岐阜県立岐阜商業高等学校を経て大阪学院大学卒業後,1995年(平成7年)に小出義雄を慕いリクルートに入社,1997年(平成9年),小出の移籍に伴い積水化学に移籍する。2003年(平成15年),小出とともに積水化学を退社,スカイネットアジア航空と2003年6月から〜2年間のスポンサー契約を結び,佐倉アスリート倶楽部の所属選手として指導を受ける。

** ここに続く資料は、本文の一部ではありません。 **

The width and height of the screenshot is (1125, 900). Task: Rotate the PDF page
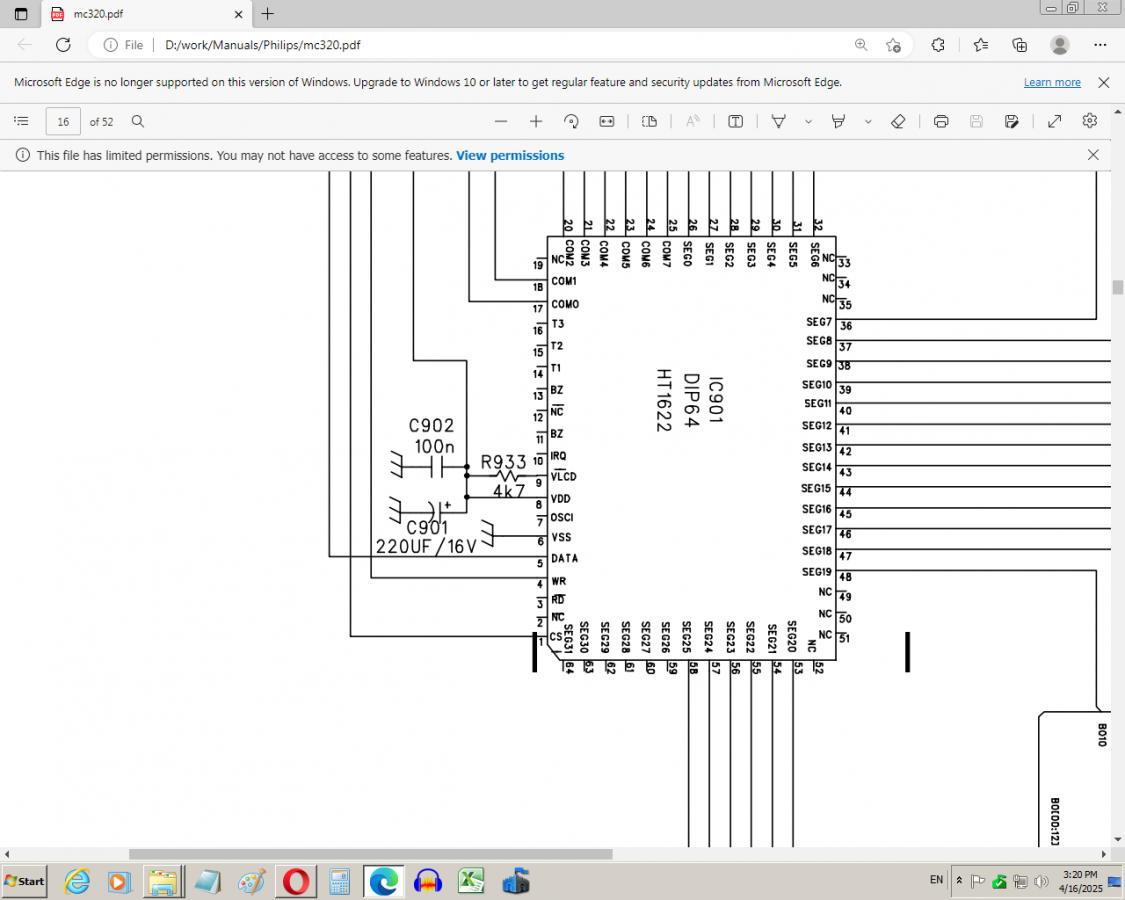point(571,121)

2000年(平成12年)9月24日にシドニーオリンピック女子フルマラソンにて金メダルを獲得,テレビ朝日系列での生中継の視聴率は関東地区で平均視聴率40.6%(瞬間最高視聴率59.5%)を記録したと報道された。
そして,2000年10月に,女子スポーツ選手として始めて日本の国民栄誉賞を受賞した。

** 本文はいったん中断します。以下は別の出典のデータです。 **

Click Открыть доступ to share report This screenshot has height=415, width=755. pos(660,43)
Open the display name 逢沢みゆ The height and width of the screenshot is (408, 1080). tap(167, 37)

2001年(平成13年)9月30日にベルリンマラソンで女性初の2時間20分突破となる世界最高記録(当時)をマークする。
しかしこの記録は一週間後にキャサリン・ヌデレバによって塗り替えられてしまう。
2005年5月,リクルート時代から約10年に及ぶ小出監督との師弟関係を解消。2005年6月,ファイテンと2009年5月までの4年間の所属契約を前にも記したが結んでいる。なお,同社陸上部とは別に「チームQ」として活動,また同年8月からは中日新聞社の客員に就任した。
女子マラソン世界歴代6位・日本歴代3位(2005年9月現在)の記録を持つのである。
愛称の「Qちゃん」は,リクルート陸上部の新入部員歓迎会においてアルミホイルを使ったボディコン風の衣装を着て「オバケのQ太郎」の歌を歌い盛り上がったことで,あだ名となったらしい。
遠い親戚にモーニング娘の吉澤ひとみとノーベル化学賞を受賞した白川英樹氏もそうらしい。
今までの実績を記して見ると,
1997年(平成9 年) 1 月 大阪国際女子マラソン 2 時間31分32秒 7位
1998年(平成10年) 3 月 名古屋国際女子マラソン2 時間25分48秒 初優勝
(当時の日本最高記録)
1998年(平成10年)12月 バンコク・アジア大会 2 時間21分47秒 優勝
(当時の日本最高記録)
2000年(平成12年) 3 月 名古屋国際女子マラソン2 時間22分19秒 優勝
2000年(平成12年) 9 月 シドニーオリンピック 2 時間23分14秒 金メダル
2001年(平成13年) 2 月 青梅マラソン(30km) 優勝
2001年(平成13年) 9 月 ベルリンマラソン 2 時間19分46秒 優勝
(世界最高記録(当時))
2002年(平成14年) 9 月 ベルリンマラソン 2 時間21分49秒 優勝
2003年(平成15年)11月 東京国際女子マラソン 2 時間27分21秒 2位
2005年(平成17年)11月 東京国際女子マラソン 2 時間24分39秒 優勝
上記のように優勝8回(オリンピック金メダル含む)している女子ランナー(日本では)は他にいないし,大変な走者であることは,まちがいない。
これからの北京オリンピックに向って,いくつかのハードルを突破し,勝ち進むことを期待して,今回の優勝をたたえたい。